- **Problem description**: Copy exactly, and copy nothing else: the line that contains "This screenshot has" and all lines after it in the listing, without pictures.

Start of Material supplied

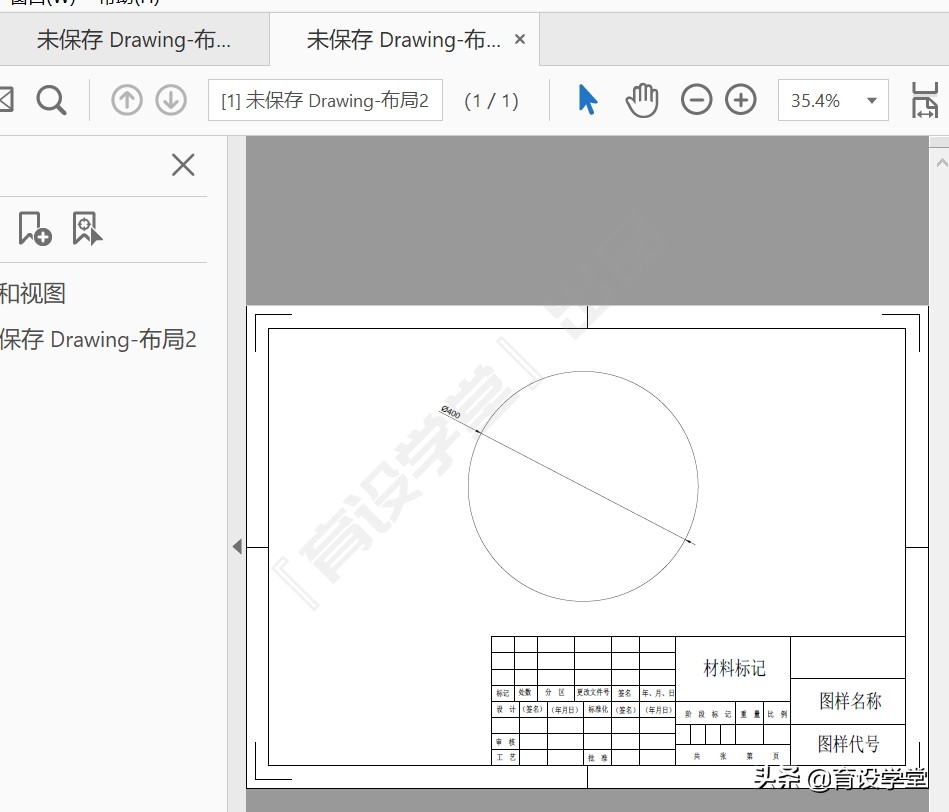Add a new bookmark in side panel
Image resolution: width=949 pixels, height=812 pixels.
coord(34,229)
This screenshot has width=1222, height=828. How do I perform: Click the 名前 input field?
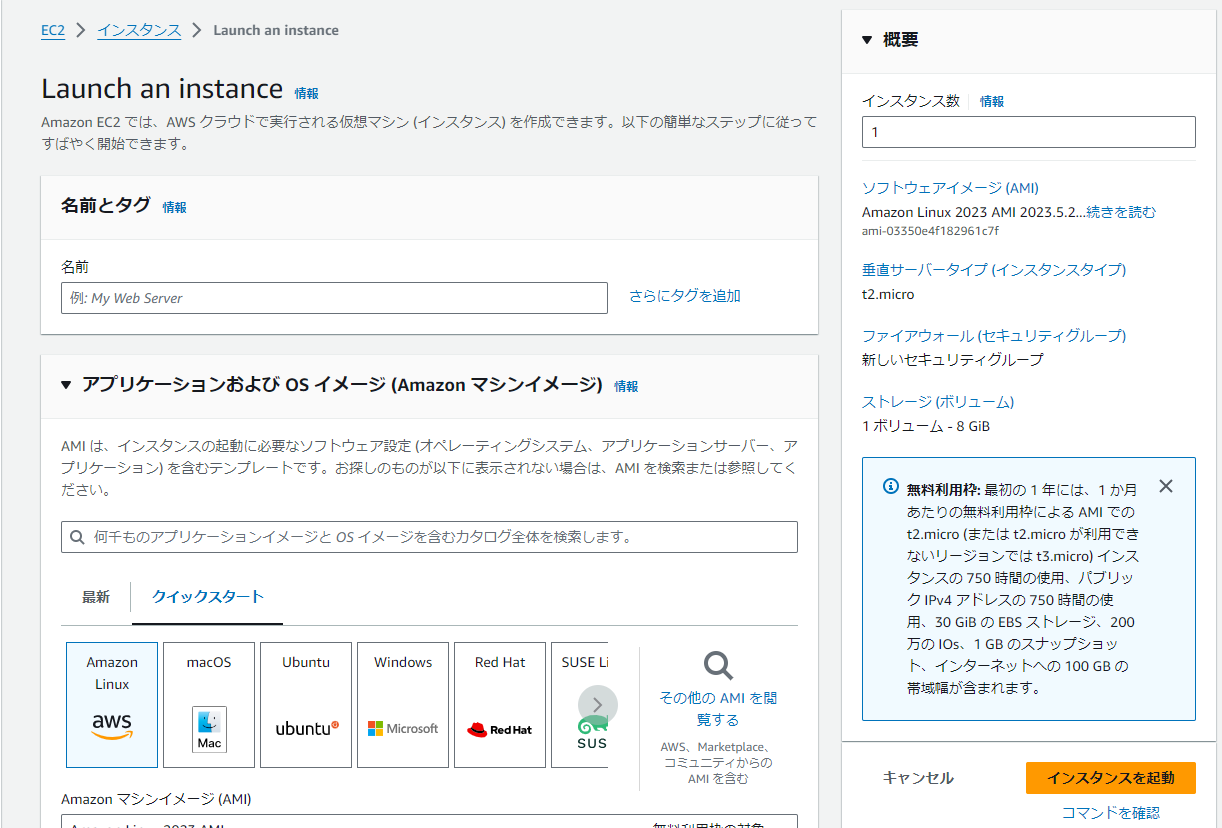coord(334,297)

End of Material supplied

- **Your response**:
This screenshot has width=1222, height=828. How do I perform: Click the 名前 input field?
coord(334,297)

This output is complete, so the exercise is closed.